I’m Rachel and I’m 15 years old, and a member of the NSPCC’s Young People’s Board for Change. The board is made up of 15 young people and we help steer and advise the work of the NSPCC.
This week is Anti-Bullying week which is an issue that is important to me because I've experienced bullying firsthand for my entire primary school career. It has majorly impacted my life and how I socialise with other people and I don't want anyone else to feel like that if I can possibly help it.
When it comes to helping young people that have been bullied, understandably I think there’s a lot of focus on how to deal with the situation whilst it’s happening.
However, I think that can leave a lot of people feeling confused about how to deal with it when they are no longer in that situation, but they still feel affected by what happened to them.
I think it’s important for any young person who has or is being bullied to remember it’s a recovery process, and that you shouldn’t feel weak if it is still affecting you further down the line. Something that helped me was deciding to go to therapy to talk through everything that happened.
Talking about your feelings with an adult you can trust can help things feel more manageable and the NSPCC’s Childline counselling service is here for you to do this.
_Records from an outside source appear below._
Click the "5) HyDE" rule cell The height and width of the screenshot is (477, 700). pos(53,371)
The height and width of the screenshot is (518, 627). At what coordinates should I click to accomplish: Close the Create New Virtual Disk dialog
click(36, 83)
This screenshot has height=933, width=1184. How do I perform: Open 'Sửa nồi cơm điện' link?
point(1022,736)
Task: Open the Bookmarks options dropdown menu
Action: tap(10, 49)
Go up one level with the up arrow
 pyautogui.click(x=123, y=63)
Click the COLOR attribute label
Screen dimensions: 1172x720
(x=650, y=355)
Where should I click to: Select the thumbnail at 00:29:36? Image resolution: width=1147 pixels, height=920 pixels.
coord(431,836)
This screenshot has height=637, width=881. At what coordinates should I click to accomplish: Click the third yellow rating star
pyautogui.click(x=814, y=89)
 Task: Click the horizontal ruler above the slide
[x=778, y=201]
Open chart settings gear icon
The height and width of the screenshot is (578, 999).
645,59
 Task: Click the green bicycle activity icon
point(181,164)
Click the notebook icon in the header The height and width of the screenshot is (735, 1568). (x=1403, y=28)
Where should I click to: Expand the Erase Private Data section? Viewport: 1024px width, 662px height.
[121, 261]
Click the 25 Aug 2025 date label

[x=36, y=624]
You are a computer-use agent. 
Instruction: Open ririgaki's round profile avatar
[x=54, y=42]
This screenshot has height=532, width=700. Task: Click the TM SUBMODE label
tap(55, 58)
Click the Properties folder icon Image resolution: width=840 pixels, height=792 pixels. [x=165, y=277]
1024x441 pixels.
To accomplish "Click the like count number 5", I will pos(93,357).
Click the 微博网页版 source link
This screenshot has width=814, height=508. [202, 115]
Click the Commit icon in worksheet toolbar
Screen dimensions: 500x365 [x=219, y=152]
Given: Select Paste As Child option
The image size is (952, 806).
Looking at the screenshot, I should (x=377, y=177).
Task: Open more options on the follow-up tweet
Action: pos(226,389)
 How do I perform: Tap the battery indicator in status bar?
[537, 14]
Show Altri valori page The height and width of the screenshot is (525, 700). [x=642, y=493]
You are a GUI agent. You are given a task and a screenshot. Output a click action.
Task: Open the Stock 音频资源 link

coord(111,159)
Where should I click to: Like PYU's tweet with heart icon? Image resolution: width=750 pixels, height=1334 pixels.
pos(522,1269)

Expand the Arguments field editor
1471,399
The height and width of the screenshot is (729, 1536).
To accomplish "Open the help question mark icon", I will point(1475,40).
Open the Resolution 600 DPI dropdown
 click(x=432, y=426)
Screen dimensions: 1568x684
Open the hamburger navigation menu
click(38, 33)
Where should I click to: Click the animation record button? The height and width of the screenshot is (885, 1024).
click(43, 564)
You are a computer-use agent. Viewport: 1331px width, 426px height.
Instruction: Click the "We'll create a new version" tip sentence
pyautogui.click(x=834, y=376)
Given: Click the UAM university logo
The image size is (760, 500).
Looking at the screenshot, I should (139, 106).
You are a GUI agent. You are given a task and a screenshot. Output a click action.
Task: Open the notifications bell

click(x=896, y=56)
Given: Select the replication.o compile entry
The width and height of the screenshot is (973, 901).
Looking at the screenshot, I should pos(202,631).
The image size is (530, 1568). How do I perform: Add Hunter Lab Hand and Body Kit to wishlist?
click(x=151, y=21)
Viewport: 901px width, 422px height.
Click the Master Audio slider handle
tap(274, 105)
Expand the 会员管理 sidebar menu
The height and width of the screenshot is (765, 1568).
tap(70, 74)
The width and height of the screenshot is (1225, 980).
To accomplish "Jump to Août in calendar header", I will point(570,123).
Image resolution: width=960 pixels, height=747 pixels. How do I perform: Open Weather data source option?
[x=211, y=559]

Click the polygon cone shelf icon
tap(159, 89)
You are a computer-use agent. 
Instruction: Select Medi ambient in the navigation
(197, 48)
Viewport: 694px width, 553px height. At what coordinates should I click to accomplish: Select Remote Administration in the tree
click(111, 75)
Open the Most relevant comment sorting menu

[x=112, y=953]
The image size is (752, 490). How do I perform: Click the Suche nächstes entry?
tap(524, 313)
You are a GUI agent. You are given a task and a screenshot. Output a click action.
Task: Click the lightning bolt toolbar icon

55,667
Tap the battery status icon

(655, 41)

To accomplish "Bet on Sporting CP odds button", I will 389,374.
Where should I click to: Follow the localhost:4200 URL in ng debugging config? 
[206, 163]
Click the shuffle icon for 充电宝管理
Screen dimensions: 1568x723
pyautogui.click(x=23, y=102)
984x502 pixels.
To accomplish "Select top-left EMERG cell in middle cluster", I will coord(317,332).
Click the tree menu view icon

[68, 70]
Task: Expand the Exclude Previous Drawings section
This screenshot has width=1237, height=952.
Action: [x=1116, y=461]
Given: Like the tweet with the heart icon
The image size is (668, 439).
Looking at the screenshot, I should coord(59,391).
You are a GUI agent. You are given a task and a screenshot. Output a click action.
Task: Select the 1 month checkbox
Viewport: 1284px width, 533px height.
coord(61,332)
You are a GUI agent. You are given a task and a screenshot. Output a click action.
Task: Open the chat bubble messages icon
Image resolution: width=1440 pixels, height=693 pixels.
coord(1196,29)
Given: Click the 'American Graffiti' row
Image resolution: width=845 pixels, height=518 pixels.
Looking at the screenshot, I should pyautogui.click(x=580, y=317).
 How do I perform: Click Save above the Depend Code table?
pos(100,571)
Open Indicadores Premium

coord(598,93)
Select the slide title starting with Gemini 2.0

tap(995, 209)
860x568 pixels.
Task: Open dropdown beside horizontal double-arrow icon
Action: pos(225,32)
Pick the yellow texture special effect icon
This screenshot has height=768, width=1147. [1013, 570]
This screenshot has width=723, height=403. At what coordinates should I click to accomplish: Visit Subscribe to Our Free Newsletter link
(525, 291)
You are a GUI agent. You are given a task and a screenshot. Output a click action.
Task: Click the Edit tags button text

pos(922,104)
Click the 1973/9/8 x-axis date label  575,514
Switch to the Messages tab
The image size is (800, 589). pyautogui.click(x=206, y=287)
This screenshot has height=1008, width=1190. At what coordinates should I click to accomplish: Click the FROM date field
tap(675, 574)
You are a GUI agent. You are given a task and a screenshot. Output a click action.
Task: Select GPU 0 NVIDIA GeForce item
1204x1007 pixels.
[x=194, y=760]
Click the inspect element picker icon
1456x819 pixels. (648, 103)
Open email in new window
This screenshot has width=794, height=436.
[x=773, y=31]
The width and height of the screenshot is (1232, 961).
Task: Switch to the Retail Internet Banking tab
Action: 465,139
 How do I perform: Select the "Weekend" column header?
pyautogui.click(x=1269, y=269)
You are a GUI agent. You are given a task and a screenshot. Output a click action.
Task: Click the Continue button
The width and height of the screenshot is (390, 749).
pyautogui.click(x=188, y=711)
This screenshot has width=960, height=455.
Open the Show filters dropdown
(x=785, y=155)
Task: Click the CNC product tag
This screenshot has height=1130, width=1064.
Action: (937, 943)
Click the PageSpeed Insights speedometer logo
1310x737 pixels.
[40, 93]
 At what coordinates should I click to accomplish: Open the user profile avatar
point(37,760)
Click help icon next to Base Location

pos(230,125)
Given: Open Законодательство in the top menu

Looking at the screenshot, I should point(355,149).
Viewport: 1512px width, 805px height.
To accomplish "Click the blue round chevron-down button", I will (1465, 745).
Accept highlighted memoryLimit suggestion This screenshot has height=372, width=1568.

It’s important to remember that you are never weak for needing help and it’s always ok to reach out, which is the focus of Anti-Bullying week this year.
No matter what type of bullying you are facing, I want all young people in this situation to remember it’s not your fault.
I understand that bullying is complicated, and you might feel worried that you are to blame, or you might feel like you’ve done something wrong, however, I want you to know that this is not your fault.
For any young person that is struggling with bullying, I’d advise you to talk to an adult you can trust or turn to Childline.
The service is here for all young people, and you can call and speak to a counsellor on 0800 1111 or chat to someone online at childline.org.uk at any time of day or night.
Equally you can find lots of resources on the Childline website or speak to other young people who are in a similar position on Childline’s monitored message boards.